The confusion in the Fed’s statement is the conflation of the level of inflation with its trend. That is, if the public expects inflation to stay pretty much where it is, i.e., if inflationary expectations are “well-anchored,” then it’s not clear why the “public’s ability to make accurate … etc.” would be fine at a 2 percent anchor, but a problem at a 4 percent anchor.
True, history shows there’s more variance (i.e., jumpiness) around the path of inflation when it’s higher, but that’s pretty much automatic — regression to the mean: When a variable is higher than usual, it’s likely to drop back to something closer to its mean level. Again, the key is where the Fed sets the anchor, and 2 percent is but one plausible choice.
I vaguely remember some other explanation: The central bankers who first decided on 2 percent, which is a common target throughout advanced economies, believed that the measured inflation rate was biased up by something like this amount. So they were really trying to set the target rate at zero. If so, that sounds like a great way to tempt the ZLB, deflation and high real interest rates.

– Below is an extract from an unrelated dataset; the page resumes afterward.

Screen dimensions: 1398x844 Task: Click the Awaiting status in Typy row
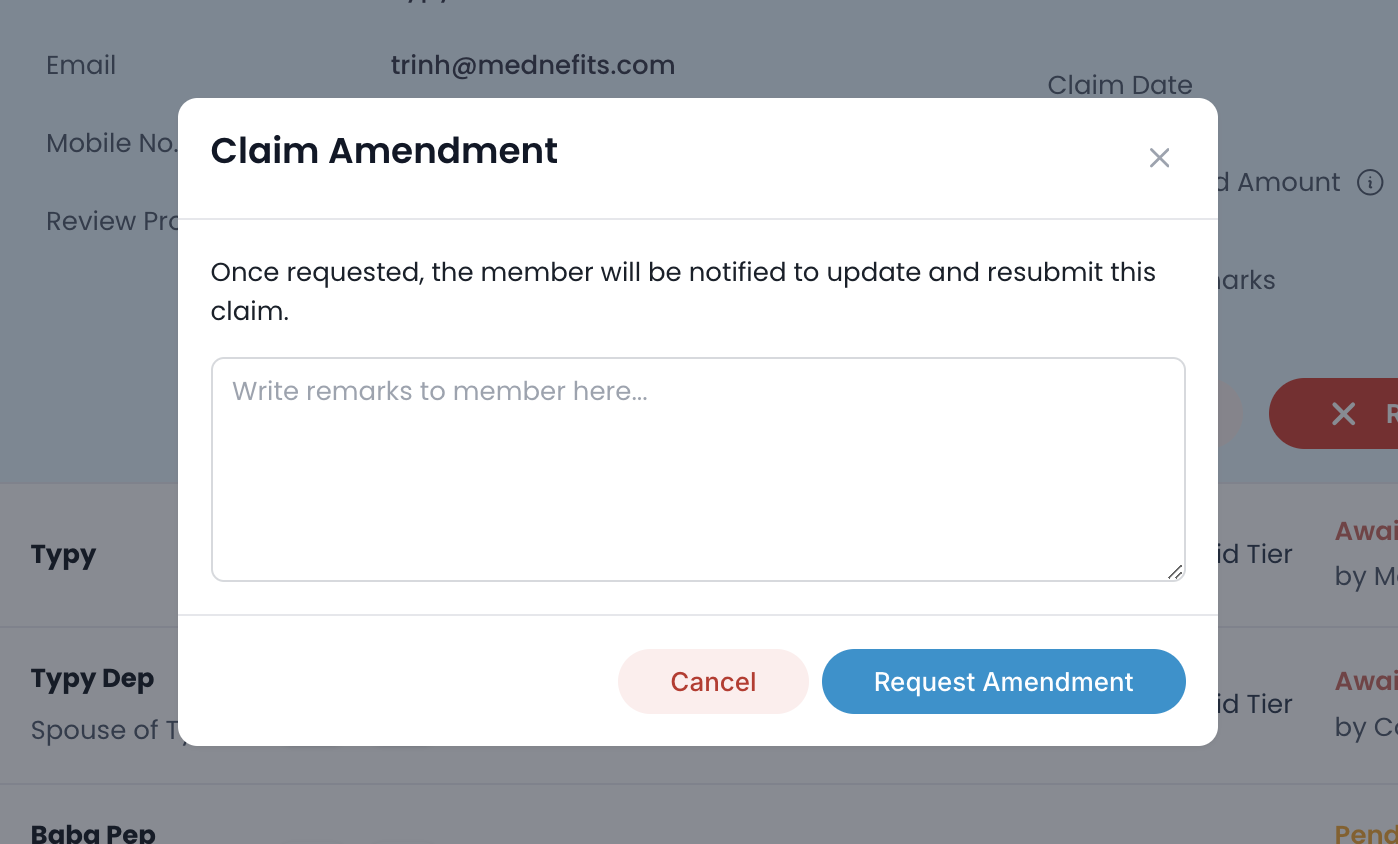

The fact is that the target is 2 percent because the target is 2 percent. Were the target 3 percent or 4 percent, you’d be reasonably asking me, why 3 or 4? To the extent that there’s an anti-inflation bias among economic elites (and thus an anti-full-employment bias), and I think that’s often the case, I’d reiterate arguments I made here.
I spent the day Wednesday at a great conference on measuring slack in the economy with some of the top flight folks in the business. And these analysts were not just smart, but honest. It was widely admitted that these days we don’t have much of a handle of the relationship between slack and price dynamics (technically: the current dynamics of the Phillips curve, which plots the relationship between inflation and unemployment, are poorly understood, but it is widely judged to be flat right now, such that feedback from labor market slack to inflation is historically low).
In that regard, I’d argue, as did Chicago Fed President Evans on Wednesday (brilliantly, I thought). In the face of a) our limited understanding of the dynamics in play, b) a Fed with strong anchoring instincts and a huge armory of anti-inflation ordinance (lots of room to move rates up and a $4 trillion balance sheet to unwind), and c) asymmetric risks: the current risks of whacking the recovery appear far greater than the risks of spiraling inflation, the right move in terms of tightening is patience … a lot of patience.